**Task prompt:**
Could you copy out the listing word for word, starting with the line containing "The image size" and going on through the line containing "data-label: 27.0% is"? Leave the pictures out of your answer.

**Exercise data:**
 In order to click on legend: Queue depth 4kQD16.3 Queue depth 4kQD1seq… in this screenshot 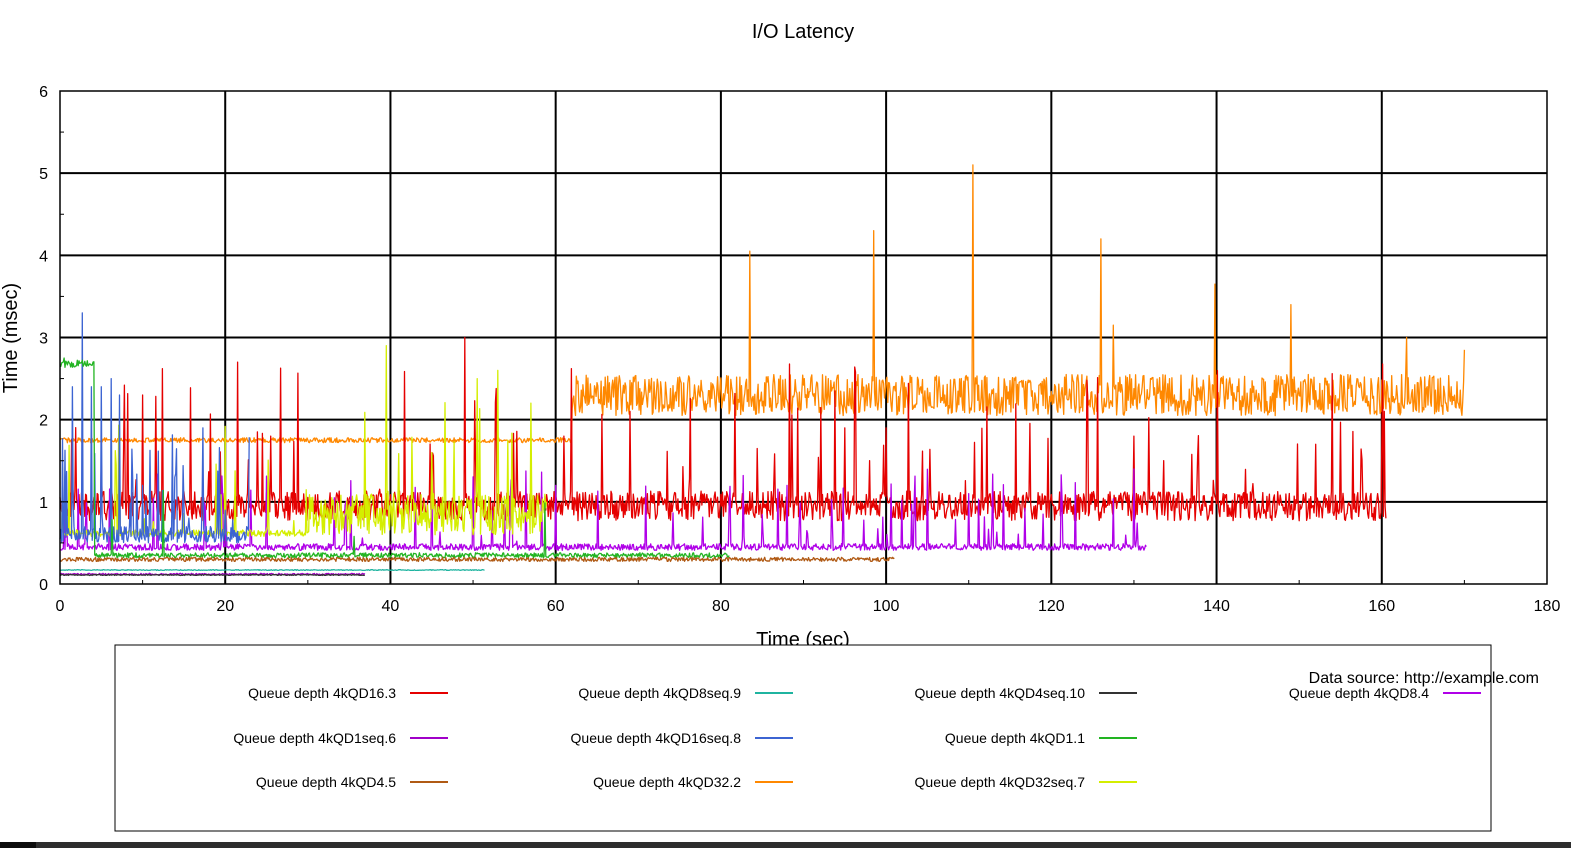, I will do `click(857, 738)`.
* * *
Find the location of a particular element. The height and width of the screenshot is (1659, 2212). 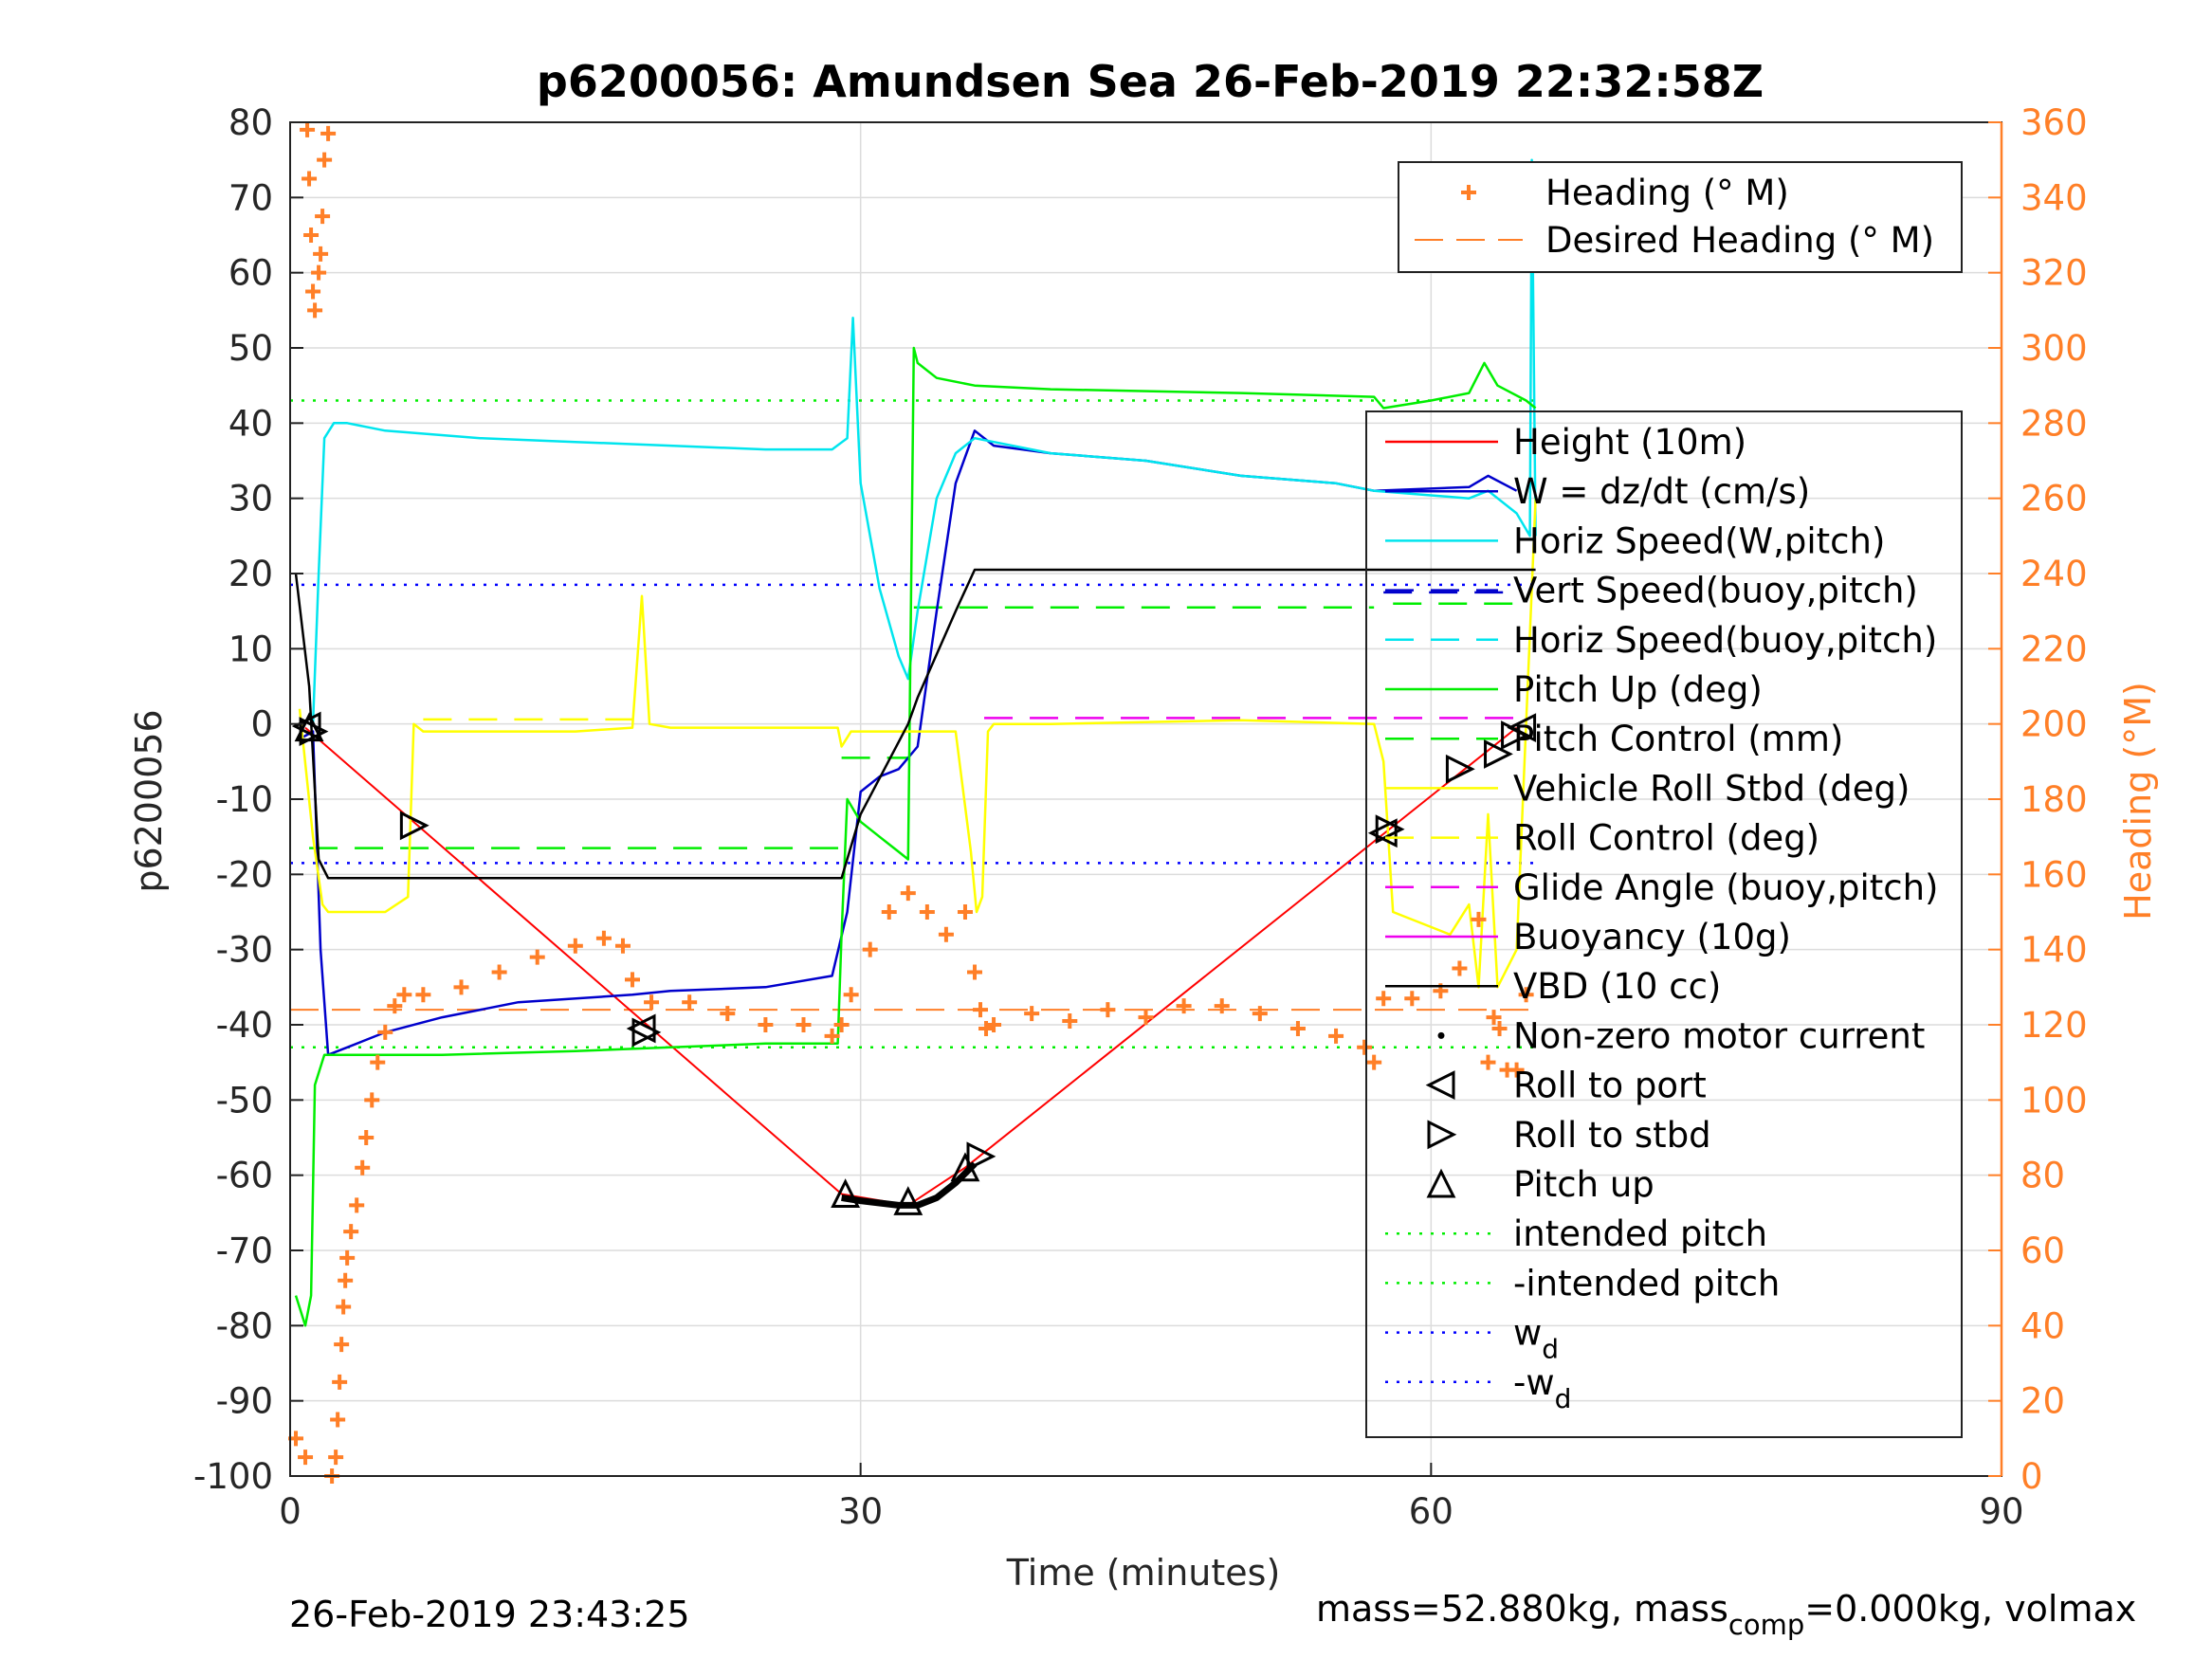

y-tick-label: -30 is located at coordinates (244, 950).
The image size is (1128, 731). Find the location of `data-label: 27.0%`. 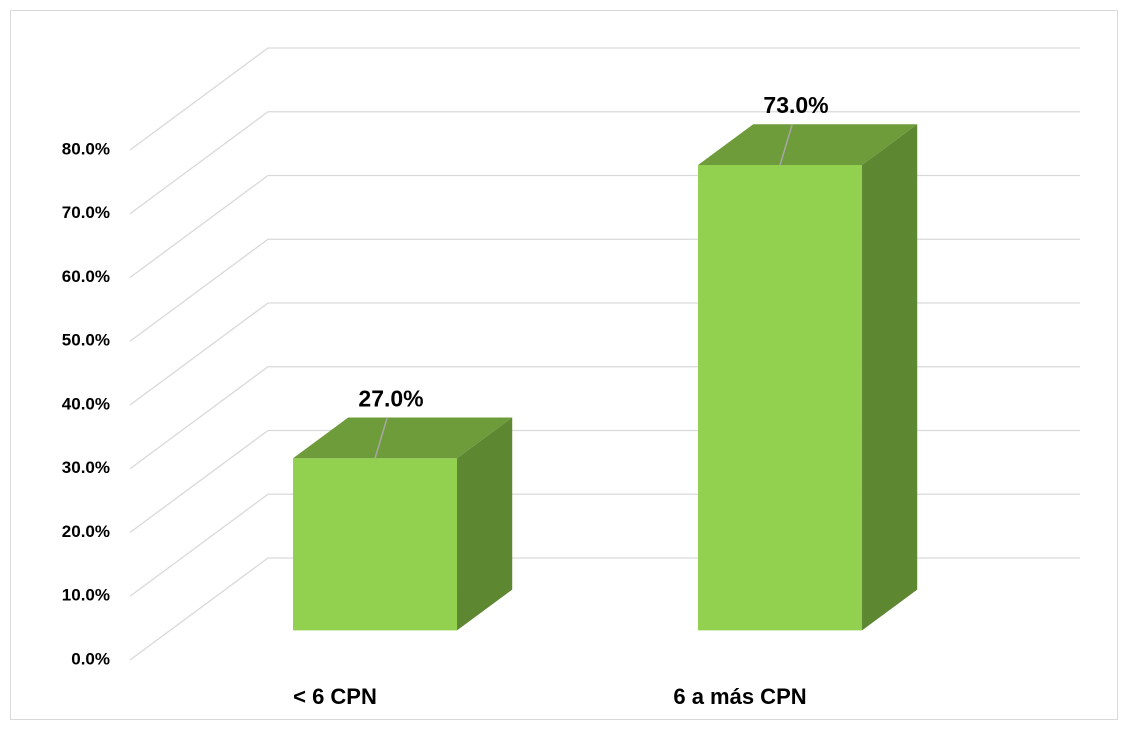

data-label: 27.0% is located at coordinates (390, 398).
* * *
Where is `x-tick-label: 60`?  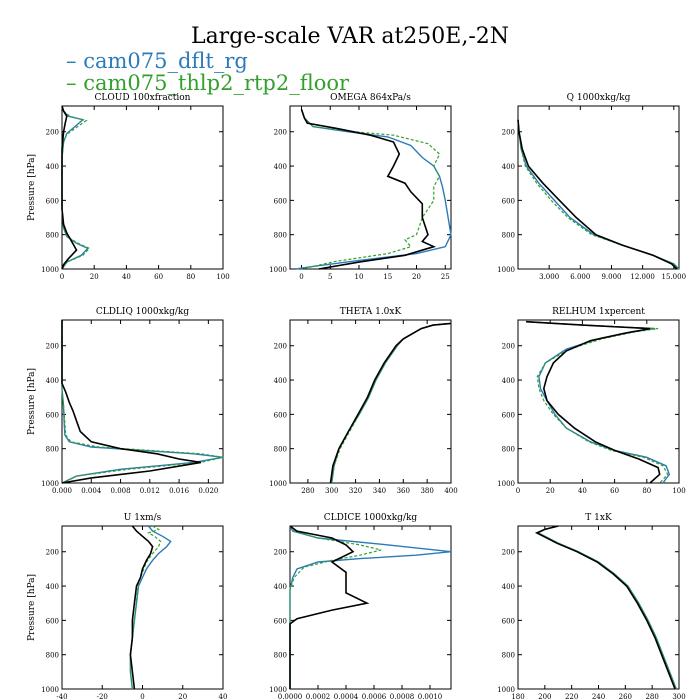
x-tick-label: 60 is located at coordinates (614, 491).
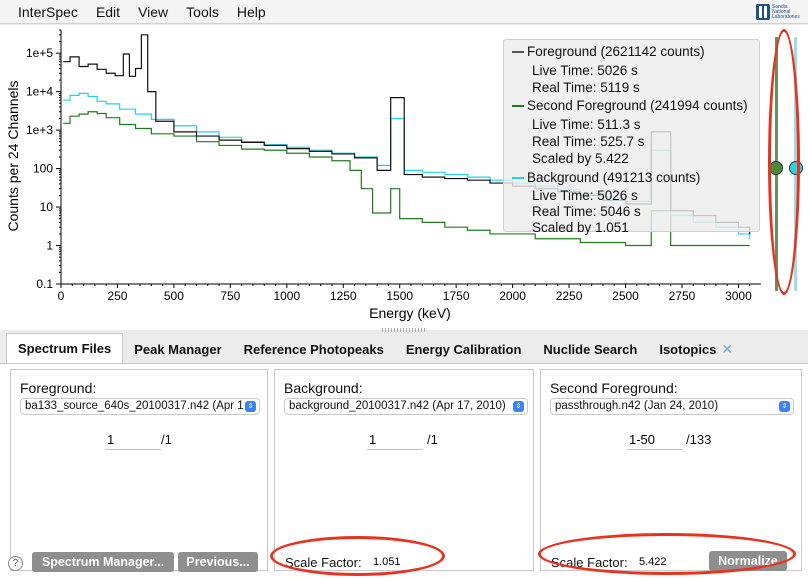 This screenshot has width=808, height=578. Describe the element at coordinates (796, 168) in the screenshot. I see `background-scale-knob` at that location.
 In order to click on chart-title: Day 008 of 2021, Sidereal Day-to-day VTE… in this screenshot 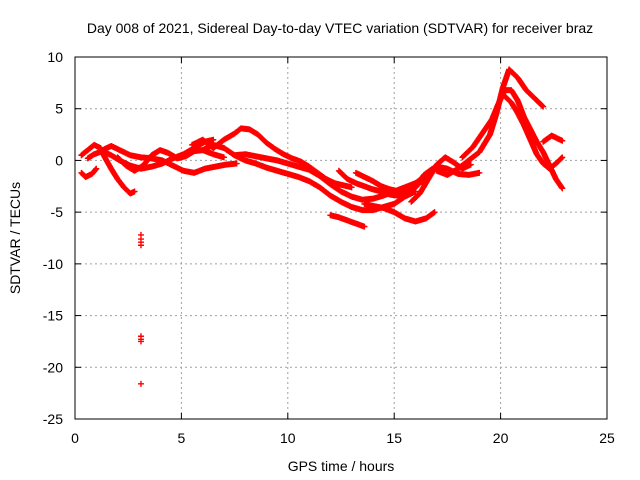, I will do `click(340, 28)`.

**The answer:**
The image size is (1128, 731). Find the location of `data-label: 27.0%`. 

data-label: 27.0% is located at coordinates (390, 398).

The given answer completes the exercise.